Touched Out: What It Is And What To Do About It

motherhoodUpdated December 26, 2022 Opinion

You often hear the phrase “touched out” in the mom community. Many moms will experience this at multiple points in their journey through the early years of raising children. This feeling completely caught me off guard. I had no idea this was even a thing — that you could have so much skin-to-skin contact that it sours your mood that much. It can make you frustrated and mad. It can feel like your skin is crawling, and you get an urge to push away your baby to make it stop.

What is being “touched out?”

Being touched out is a real thing that many parents, especially moms, experience. It is the feeling that you want to scream if someone touches you any longer. You may want to unlatch your baby from nursing or get away from a demanding toddler insisting on being picked up. The thought of being intimate with your partner is the furthest thing from your mind. You just want a few minutes without being touched so you can feel like your body is your own again.

It’s not uncommon to feel irritated or downright enraged. You may set your baby down and step away for a few minutes to get a handle on what you’re feeling. Once you do, however, then comes the guilt. Your child loves you and wants to be near you. Maybe they’re looking for comfort, and you feel bad that you could not give it to them. I’ve had my toddler jump at me just to get me to pick him up while I was trying to make my lunch and lost my mind.

Being touched out can present itself in many ways.

You can get touched out in a variety of ways. It can be connected with a nursing aversion, but not always. Nursing aversion is a real thing, too, and often causes similar feelings.1 This aversion fills you with anxiety while breastfeeding. It can make you feel stressed out, confused, and guilty for not enjoying the time with your baby. With the bombardment of negative feelings, you can soon find yourself dreading feeding your baby. It can cause you to want to stop.

Some physical triggers include pain, sore nipples, discomfort, and a teething baby. There can also be mental triggers when you are exhausted and neglecting your mental health. Breastfeeding can leave you feeling trapped, depressed, or resentful. It is vital to address both triggers to improve your breastfeeding experience. Teach your baby not to bite, use breast milk to soothe cracked nipples, and be sure to take time out for yourself.

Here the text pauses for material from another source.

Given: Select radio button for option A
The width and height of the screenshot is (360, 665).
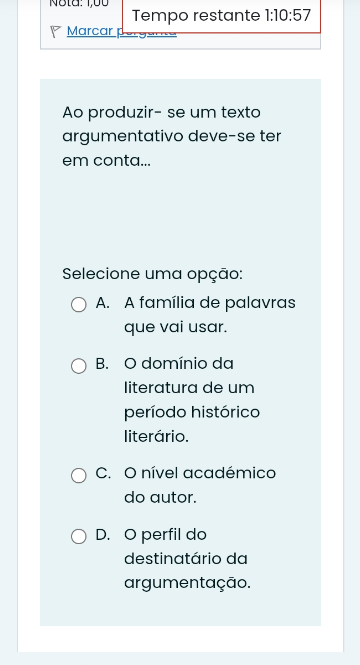Looking at the screenshot, I should point(78,305).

My personal experience with being touched out.

I have experienced both the feeling of being touched out and a nursing aversion with both of my children. With my first, it happened most often after I became pregnant with my second. There came the point in that pregnancy where I could not take it anymore and completely cut my two-and-a-half-year-old off from nursing. I was seven months pregnant and dreaded every nursing session. I knew I had to stop. Thankfully, her nursing sessions were pretty limited at that point anyway, and she was very cooperative about weaning. Making a baby is hard work, and it can be difficult to be touched all the time by another child. I was uncomfortable and needed space during the end of my second pregnancy.

My second is now two and a half years old, and while I’m not pregnant again this time, I’m starting to feel touched out again. He nurses much more than she did at this age, and it will be hard to cut him off. It needs to happen, but since he is so much more dependent on it, it makes me feel guilty to feel this way. I have also had rounds of nursing aversion with him when my nipples are sore or he’s just petting me too much. He likes to pet when he nurses, and it can really make my skin crawl sometimes. It can be hard to let him finish nursing when this happens, but I try to suffer through it because I know it will take longer if I attempt to unlatch him.

Ways you can get through feeling touched out.

When you are touched out or have a nursing aversion, you can do things to help get through them. With my first, I sought professional help when I had a lot of pain while nursing. I reached out to my midwife and got some cream to help. My doula also helped make sure she was latching correctly.

When you’re touched out, it’s important to give your mind and body a break. It may feel like touch is being demanded of you. As strange as it may sound, a different kind of touch, such as a comforting hug, can help. A massage can also do the trick. Taking a step back for a few minutes can also do wonders. You may need 15 minutes. You may need two hours. Planning time alone where you aren’t being touched may be just what you need.

Feeling touched out may not be about touch but rather being overwhelmed. It happens to all of us. Kids are exhausting. Find the thing that helps you calm down, and use it when you feel touched out.